- [TASK OBJECTIVE]:
Whenever the word "height" shows up in a line of the data, copy that line.

- [DATA FOR ANALYSIS]:
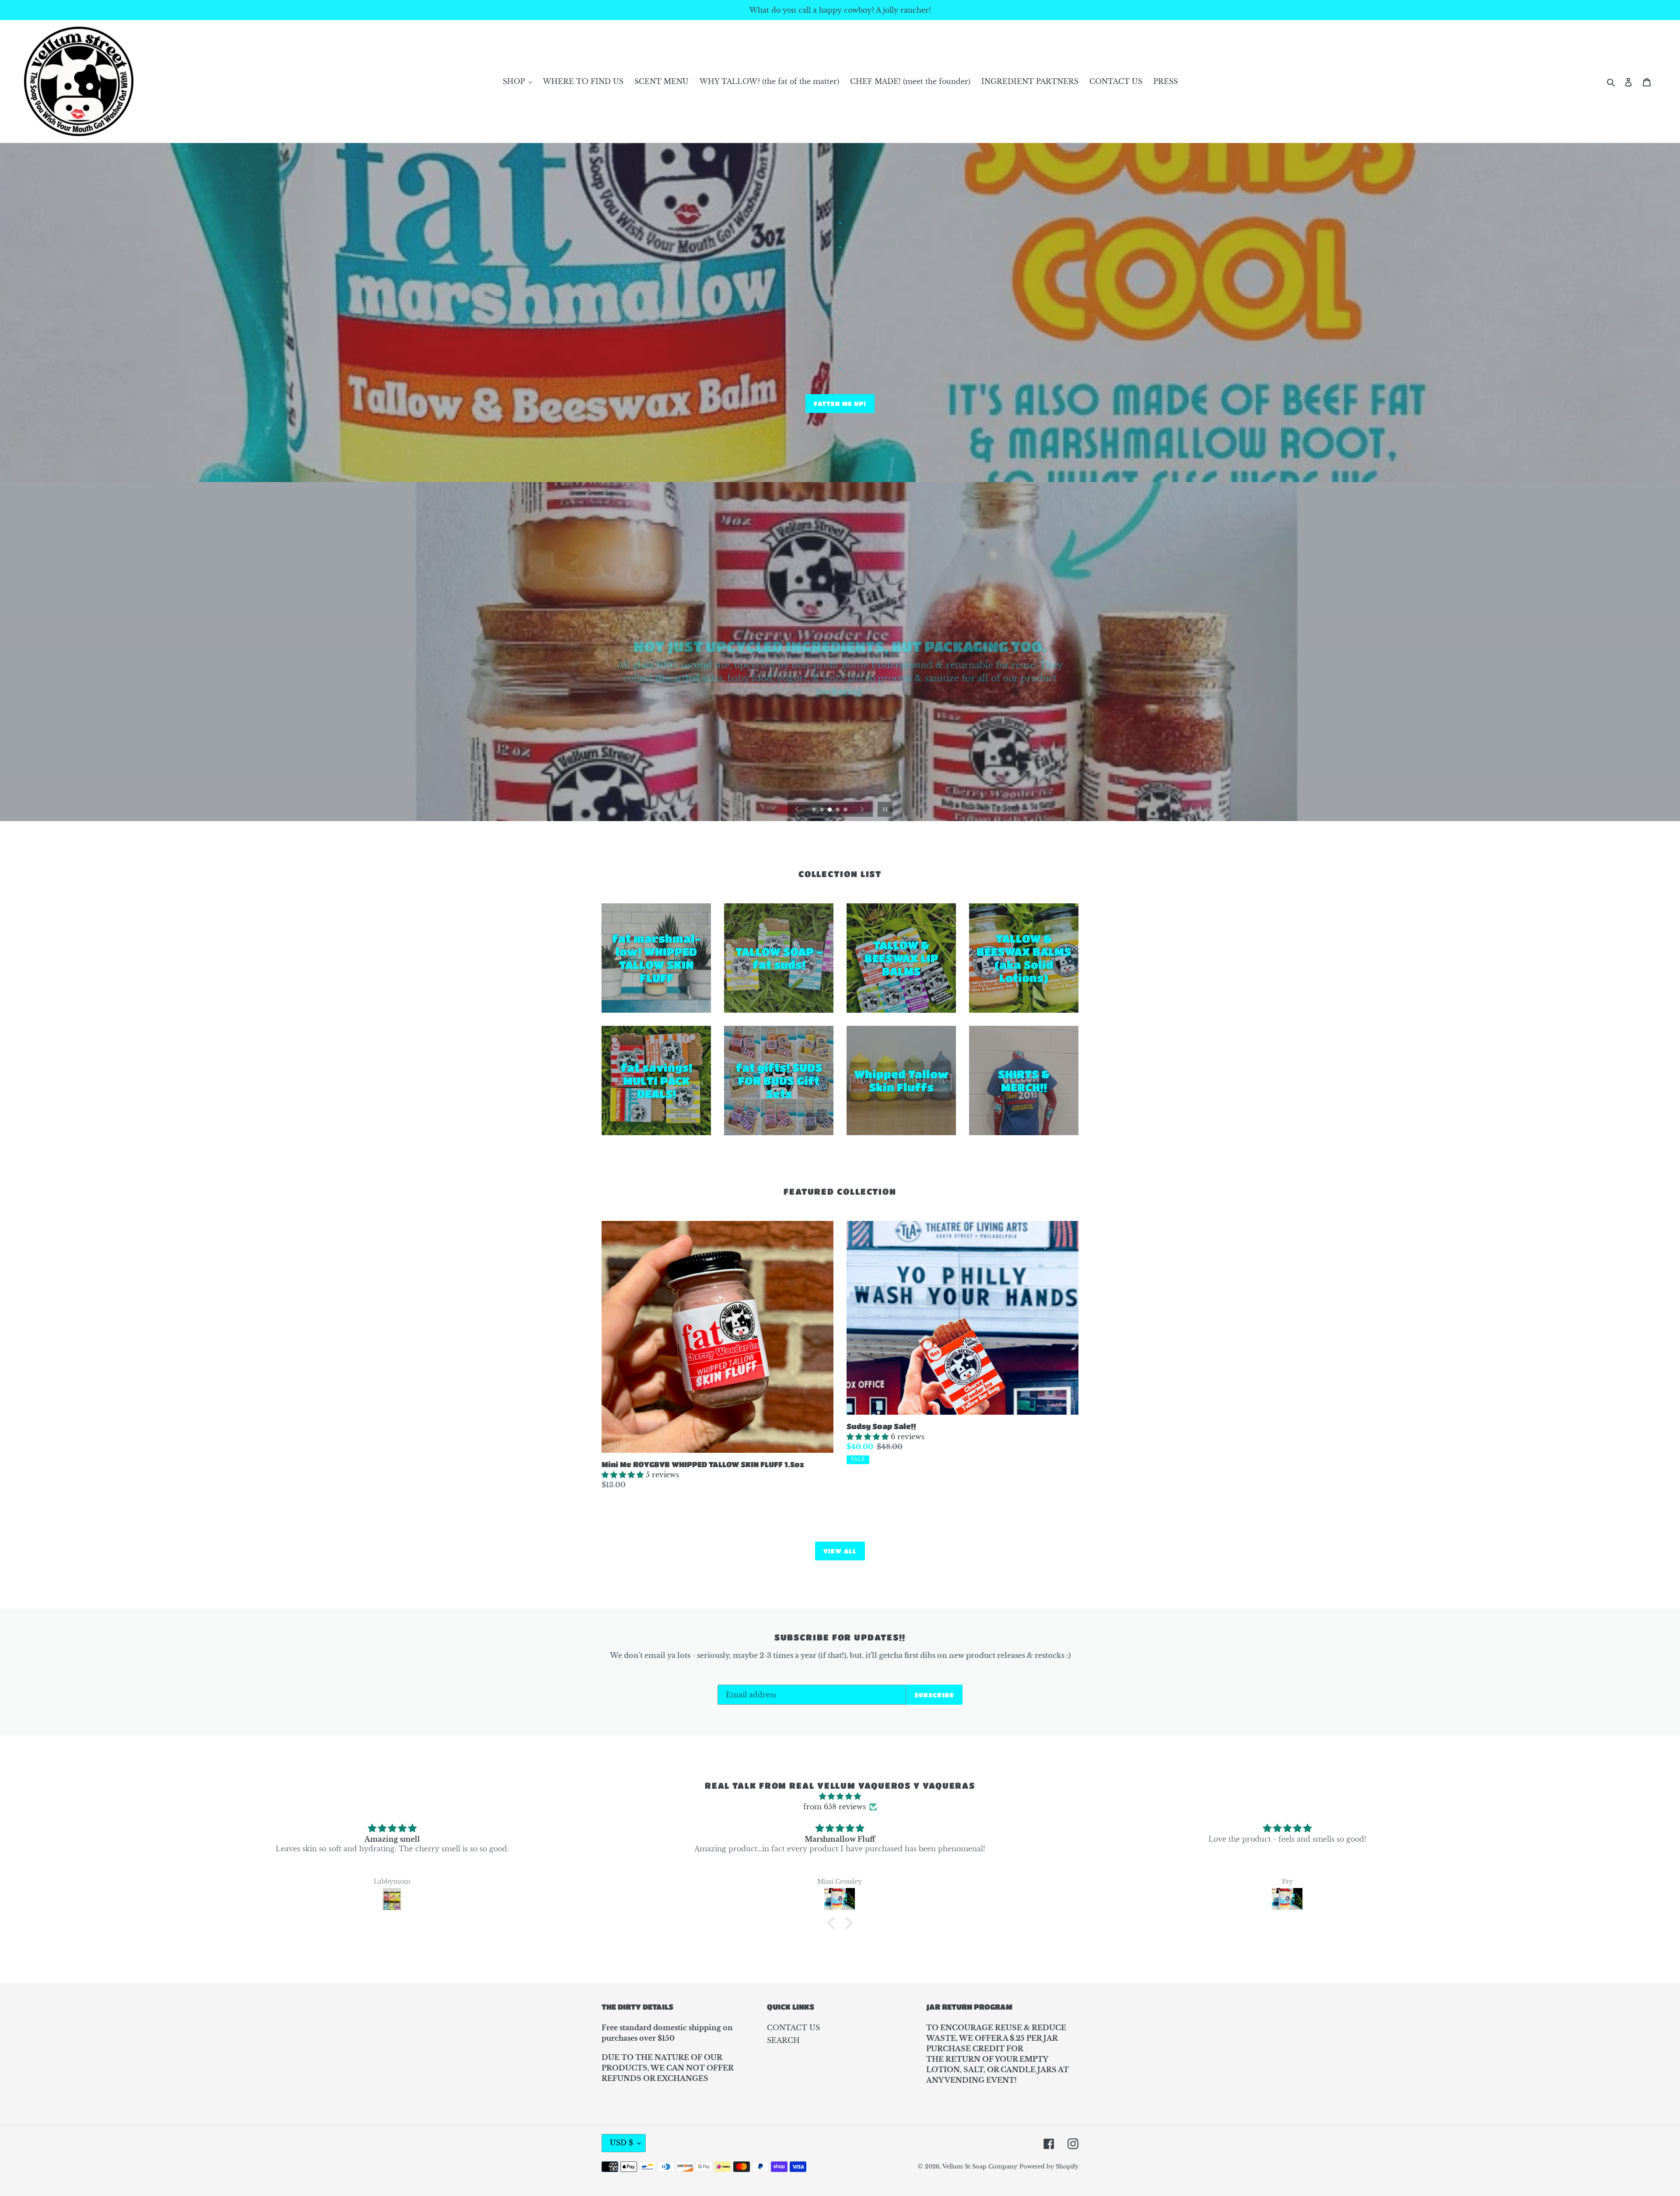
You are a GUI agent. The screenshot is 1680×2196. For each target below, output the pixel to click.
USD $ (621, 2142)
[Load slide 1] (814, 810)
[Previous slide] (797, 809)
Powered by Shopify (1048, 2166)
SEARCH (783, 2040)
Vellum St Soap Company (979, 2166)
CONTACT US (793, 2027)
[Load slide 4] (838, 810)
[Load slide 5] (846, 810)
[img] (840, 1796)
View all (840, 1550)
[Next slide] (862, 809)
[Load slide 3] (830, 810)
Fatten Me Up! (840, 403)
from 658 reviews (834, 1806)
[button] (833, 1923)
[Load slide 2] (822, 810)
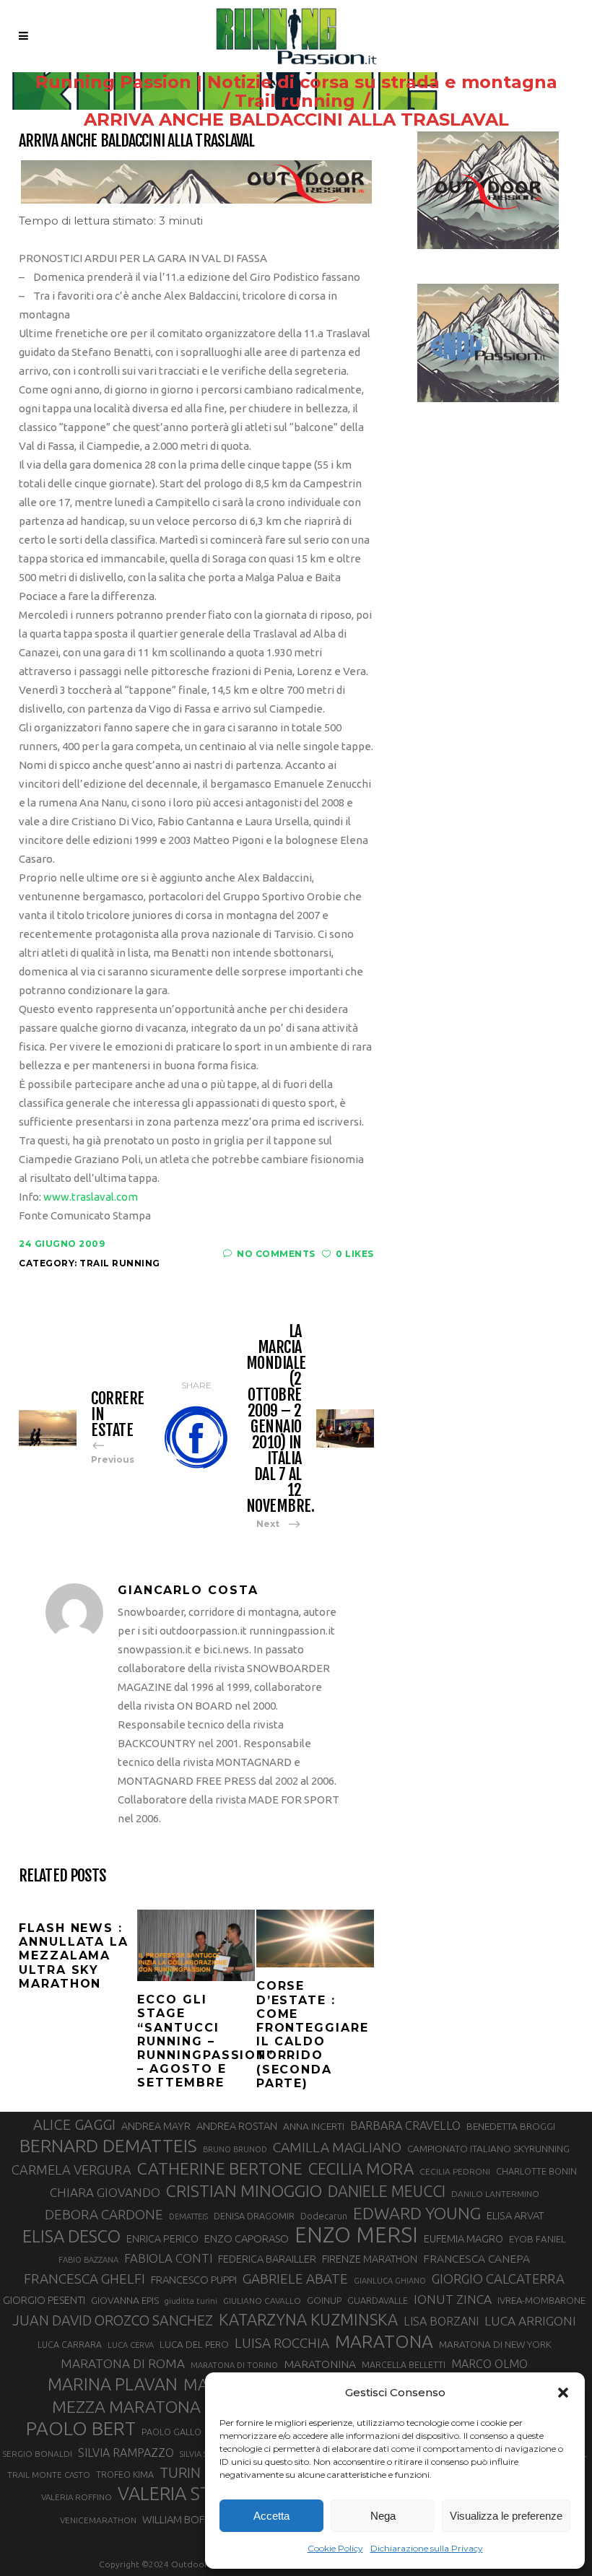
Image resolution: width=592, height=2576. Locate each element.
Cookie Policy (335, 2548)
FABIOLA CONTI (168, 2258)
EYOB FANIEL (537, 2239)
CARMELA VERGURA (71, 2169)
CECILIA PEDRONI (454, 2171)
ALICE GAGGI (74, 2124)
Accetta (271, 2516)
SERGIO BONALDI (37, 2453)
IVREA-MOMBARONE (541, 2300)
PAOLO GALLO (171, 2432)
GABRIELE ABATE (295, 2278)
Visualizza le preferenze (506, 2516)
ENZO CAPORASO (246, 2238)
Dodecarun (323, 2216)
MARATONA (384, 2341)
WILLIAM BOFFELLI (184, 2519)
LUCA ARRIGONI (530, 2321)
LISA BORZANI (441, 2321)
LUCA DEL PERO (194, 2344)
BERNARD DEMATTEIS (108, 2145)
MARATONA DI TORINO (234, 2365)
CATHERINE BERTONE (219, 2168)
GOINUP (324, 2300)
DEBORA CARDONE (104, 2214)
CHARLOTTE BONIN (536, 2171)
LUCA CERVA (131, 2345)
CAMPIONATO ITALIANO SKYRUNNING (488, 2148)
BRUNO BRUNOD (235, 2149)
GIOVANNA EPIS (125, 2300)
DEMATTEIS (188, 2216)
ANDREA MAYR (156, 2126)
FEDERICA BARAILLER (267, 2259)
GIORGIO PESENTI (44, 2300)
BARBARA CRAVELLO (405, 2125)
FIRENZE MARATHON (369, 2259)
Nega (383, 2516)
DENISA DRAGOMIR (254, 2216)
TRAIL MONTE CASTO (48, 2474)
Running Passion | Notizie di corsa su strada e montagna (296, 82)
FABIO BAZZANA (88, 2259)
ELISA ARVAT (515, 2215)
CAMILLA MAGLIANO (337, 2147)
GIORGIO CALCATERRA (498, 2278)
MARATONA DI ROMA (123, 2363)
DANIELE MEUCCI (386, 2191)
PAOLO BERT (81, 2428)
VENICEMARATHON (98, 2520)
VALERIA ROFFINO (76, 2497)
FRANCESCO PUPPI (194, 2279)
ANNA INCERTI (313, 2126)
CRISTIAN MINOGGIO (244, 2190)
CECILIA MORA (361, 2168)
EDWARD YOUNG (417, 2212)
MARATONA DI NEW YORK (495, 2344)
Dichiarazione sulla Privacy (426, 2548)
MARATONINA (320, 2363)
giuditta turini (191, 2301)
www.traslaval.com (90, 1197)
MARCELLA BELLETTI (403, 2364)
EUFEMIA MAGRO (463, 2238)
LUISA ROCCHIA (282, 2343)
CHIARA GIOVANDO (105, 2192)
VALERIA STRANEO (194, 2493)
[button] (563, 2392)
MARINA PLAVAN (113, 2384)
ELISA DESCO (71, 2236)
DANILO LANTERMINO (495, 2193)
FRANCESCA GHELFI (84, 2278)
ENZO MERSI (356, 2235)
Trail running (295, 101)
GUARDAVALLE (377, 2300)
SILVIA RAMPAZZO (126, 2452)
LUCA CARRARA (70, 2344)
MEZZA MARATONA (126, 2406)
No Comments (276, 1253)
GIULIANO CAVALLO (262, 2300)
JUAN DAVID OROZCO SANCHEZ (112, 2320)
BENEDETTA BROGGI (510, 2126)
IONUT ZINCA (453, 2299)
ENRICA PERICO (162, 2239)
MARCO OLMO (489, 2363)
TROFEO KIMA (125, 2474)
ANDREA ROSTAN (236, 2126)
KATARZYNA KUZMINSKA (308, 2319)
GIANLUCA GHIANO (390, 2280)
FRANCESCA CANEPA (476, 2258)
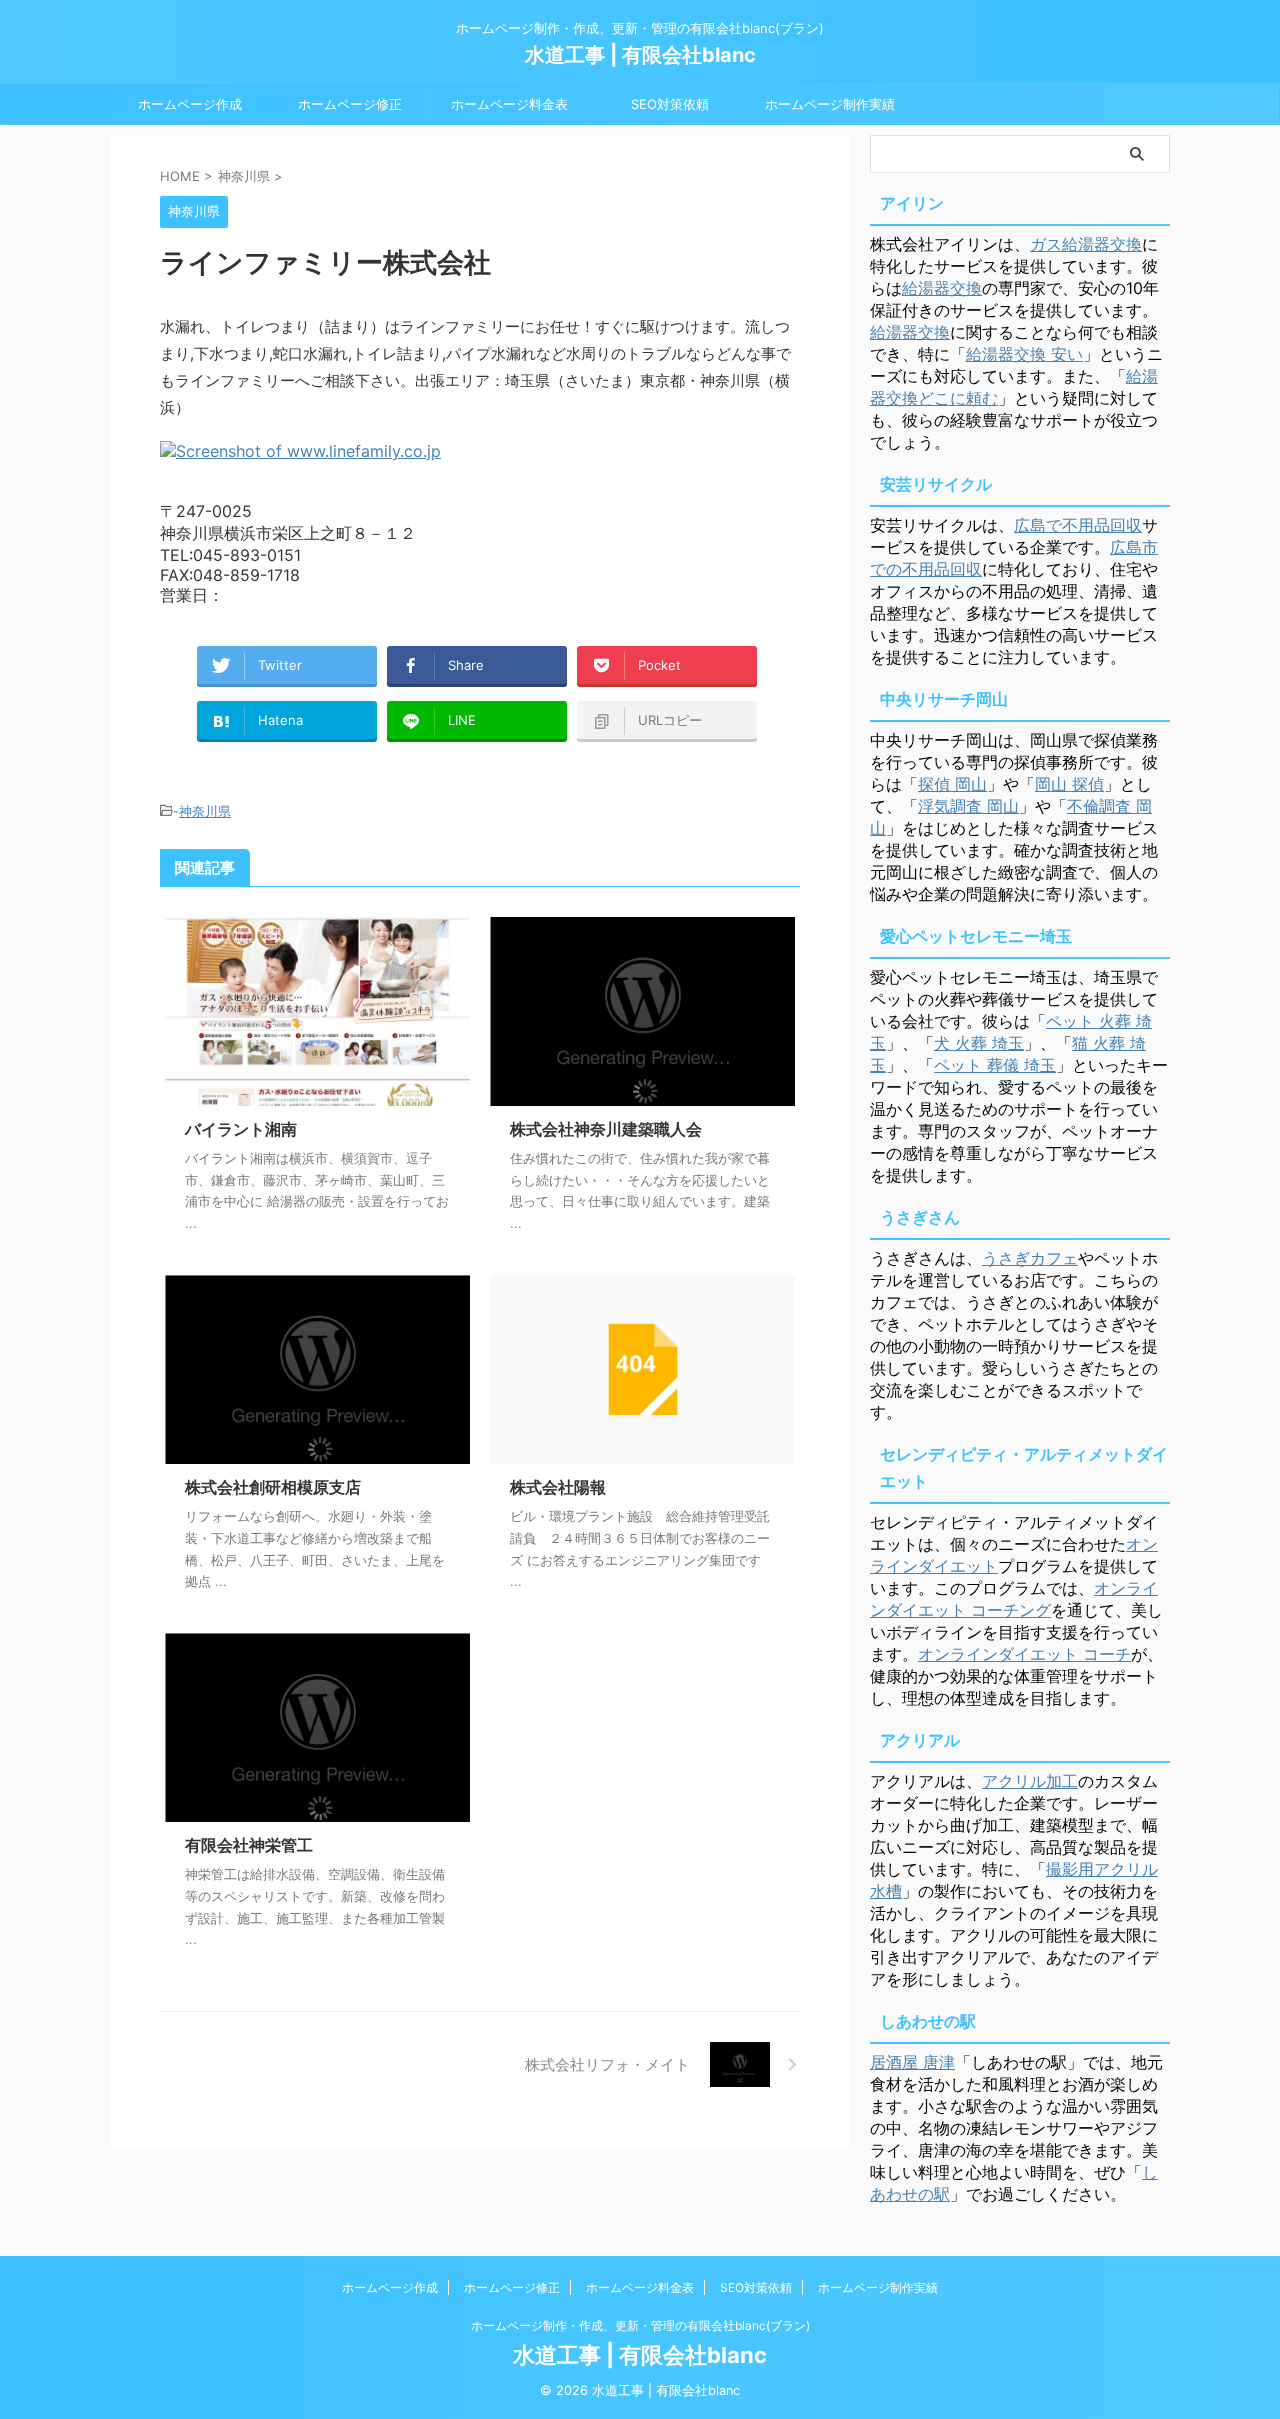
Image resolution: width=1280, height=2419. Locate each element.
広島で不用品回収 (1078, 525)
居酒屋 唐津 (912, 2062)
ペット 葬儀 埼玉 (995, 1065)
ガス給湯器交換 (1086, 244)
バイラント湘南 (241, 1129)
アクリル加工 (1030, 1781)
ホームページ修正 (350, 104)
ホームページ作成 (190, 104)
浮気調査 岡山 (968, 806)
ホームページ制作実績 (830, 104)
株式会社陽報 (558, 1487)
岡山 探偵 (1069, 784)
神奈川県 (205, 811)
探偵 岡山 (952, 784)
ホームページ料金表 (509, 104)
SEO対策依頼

- [SOLUTION FOR THIS PROBLEM]:
Image resolution: width=592, height=2576. Locate each element.
Image resolution: width=1280, height=2419. Locate each element.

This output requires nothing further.